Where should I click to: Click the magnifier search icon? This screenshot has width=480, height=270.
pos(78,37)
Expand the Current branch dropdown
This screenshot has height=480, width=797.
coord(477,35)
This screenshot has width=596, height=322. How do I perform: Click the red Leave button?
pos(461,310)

________

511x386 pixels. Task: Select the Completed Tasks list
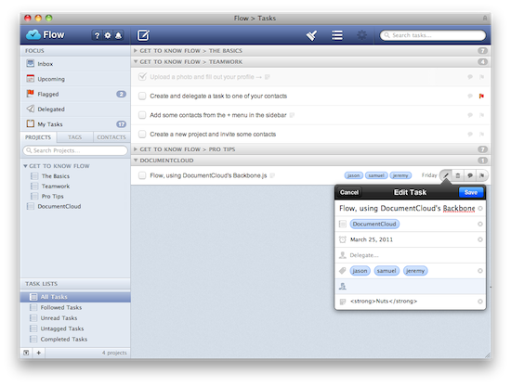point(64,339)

________

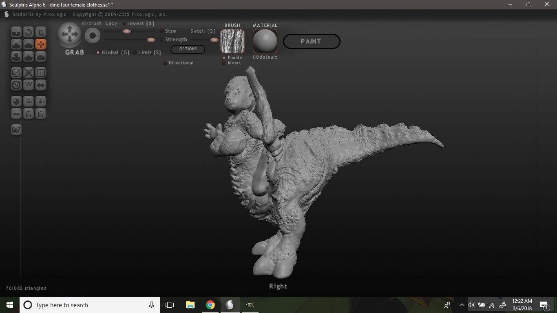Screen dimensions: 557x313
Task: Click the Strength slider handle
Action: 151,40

________

- What to do
Please copy the records again, starting at the line that contains "Where should I" and stopping after the line that contains "pos(461,310)".

- Task output
Where should I click to: Click the magnifier search icon? This screenshot has width=480, height=270.
pos(78,37)
Expand the Current branch dropdown
This screenshot has height=480, width=797.
coord(477,35)
This screenshot has width=596, height=322. How do I perform: Click the red Leave button?
pos(461,310)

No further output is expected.